昨日世界第2位の富豪にして投資家ウォーレン・バフェットが、個人資産の85%になる370億ドル(約4兆3千億円)をビル・ゲーツ夫妻の慈善事業財団等に寄付するすると言うニュースが報じられ世界を驚かした。世界トップの富豪2人が個人資産の殆どを慈善事業に使うと言うのは、日本的に言うとありえない話と私は思う。
日本では何処のお寺や神社に行っても寄付金額に応じて名前が彫りこまれた手すりや石碑が参道から本堂に続く階段に隙間なく並んでいる。田舎に行くと見覚えのある名前も見つけられる。数年前田舎の中心的な存在のお寺に参ったとき、参道にそれほど裕福とも思えない寒村から昭和60年代に結構な金額(50万円)の寄付を記録した石碑が5つ6つあったのに驚いたことがある。
農業と林業しかなく現金収入が限られているその村から、これだけの寄付をする人達がいることに驚いたのである。日本には慈善団体にあまり寄付をしないが、昔から神社仏閣への賽銭や寄付の文化はあった。しかし、これは見栄やご利益を求めた自分のための寄付であり、この浄財が人助けのために使われることを願ったものではなかったと思う。
数年前、老後の資産管理をするため富裕層を対象とするプライベートバンクを調査したところ、日本の富裕層の関心は「節税と相続」の二つであり、これは欧米と際立って異なる傾向というレポートを見た。日本の富裕層の社会に対する貢献、義務感が非常に希薄なのである。
日本は大戦後急速に豊かになったが、その間に信仰心や親孝行・愛国心など人生の規範になるものが失われ、代わって会社での成功・お金が重要な物指しとなった。決して小泉改革のせいにするような一時的なものではない。
田舎の知り合いの中には戦前に遡ると小作農で貧しい生活をしていたが、農地解放で田畑を手にいれ、道路や河川改修などの公共事業で大金を手に入れ、数億円の資産家になった人達がいる。それでも浮かれることなく、昔と変わらず堅い生活をしているようだが、母によるとこれらの人達は昔からの資産家と比べると異なる。
大金を握っても生活態度を変えず堅実な生活をするのは結構なことではないかと言うと、いろいろな機会での寄付金が少ないのだそうである。これは貧しい時代を経験しお金持ちがしてきた共同体への貢献に慣れていない上に、規範を喪失した国と民衆の心が現れた結果であるという。
これは貧富の差だけではなく、裏返しとして何か問題があると国に解決させようとする、自助努力して解決していこうという姿勢があまりない。
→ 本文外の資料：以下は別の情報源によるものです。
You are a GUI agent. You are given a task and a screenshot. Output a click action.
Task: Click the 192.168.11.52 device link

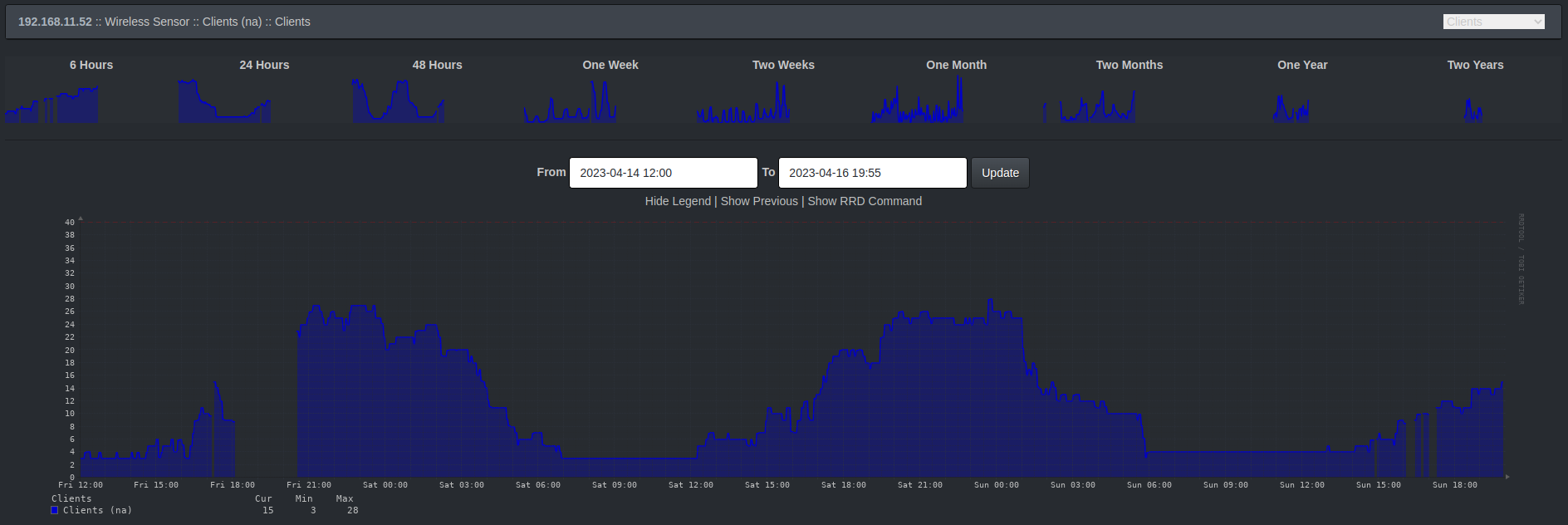click(55, 22)
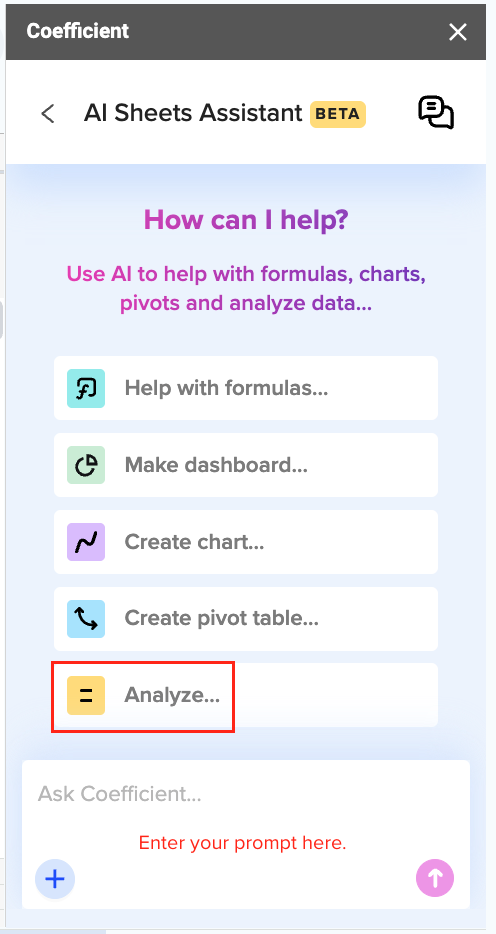Screen dimensions: 496x934
Task: Select the Help with formulas... suggestion
Action: tap(246, 388)
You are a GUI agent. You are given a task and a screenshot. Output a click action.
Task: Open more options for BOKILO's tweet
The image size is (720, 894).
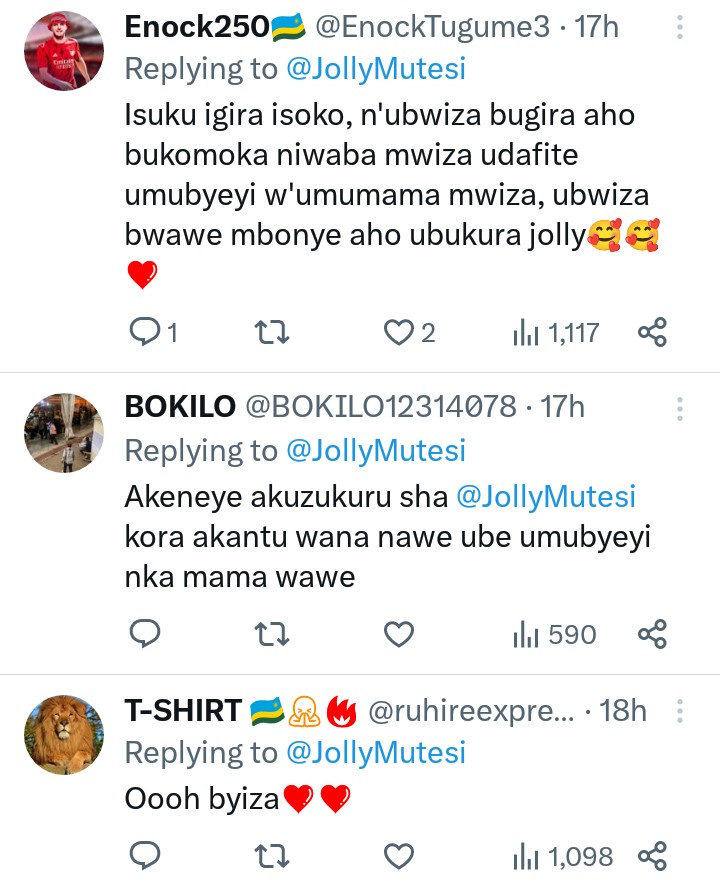point(680,408)
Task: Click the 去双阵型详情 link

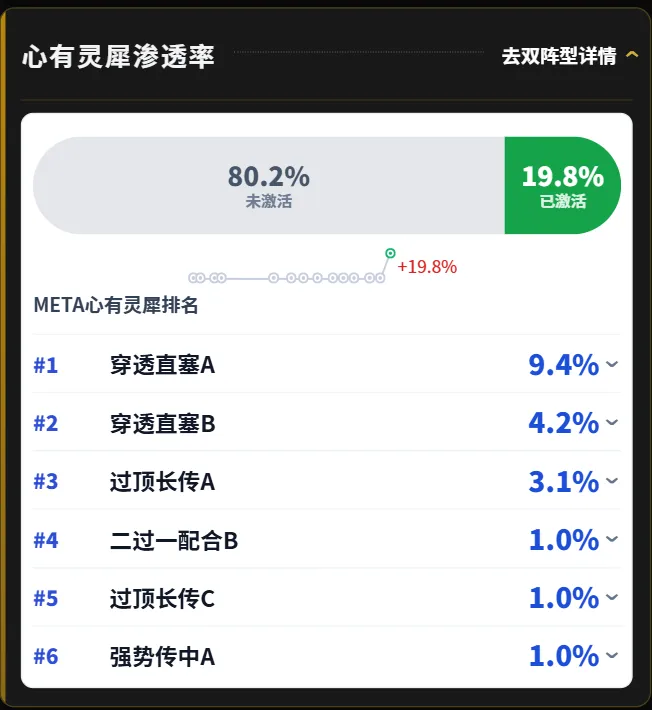Action: coord(559,56)
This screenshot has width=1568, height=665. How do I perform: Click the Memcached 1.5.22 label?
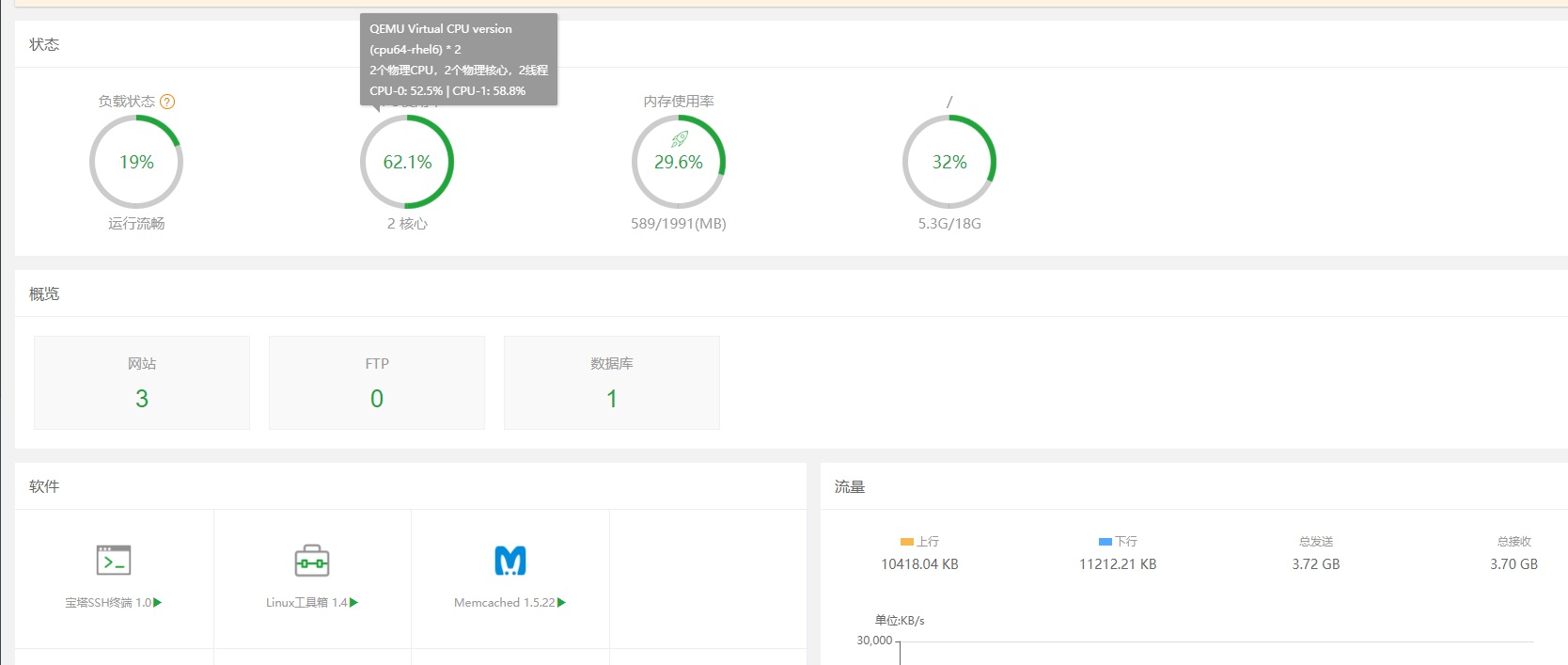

このいわば弱者の名を借りた「たかりの構造」が日本中に蔓延し、国民と政治を堕落させてきた。依然として自分の財産は子孫に残すものであり公共のために活用するという発想が希薄である。金持ちになって経験が浅いということで国自体が成熟していないということもあるがもっと根っこのところがあるはずだ。
と言うのは戦後日本を代表する資産家だった堤家は歴代資産を残すのに汲々として道を踏み違えたし、最近のライブドア・村上スキャンダルはひたすら金儲けを目指し、それを社会に還元しようと言う精神がなかった。一方ビル・ゲーツやバフェットも一代の資産家でありいわば成金だが、旺盛な金儲けとバランスする健全な無私の精神がある。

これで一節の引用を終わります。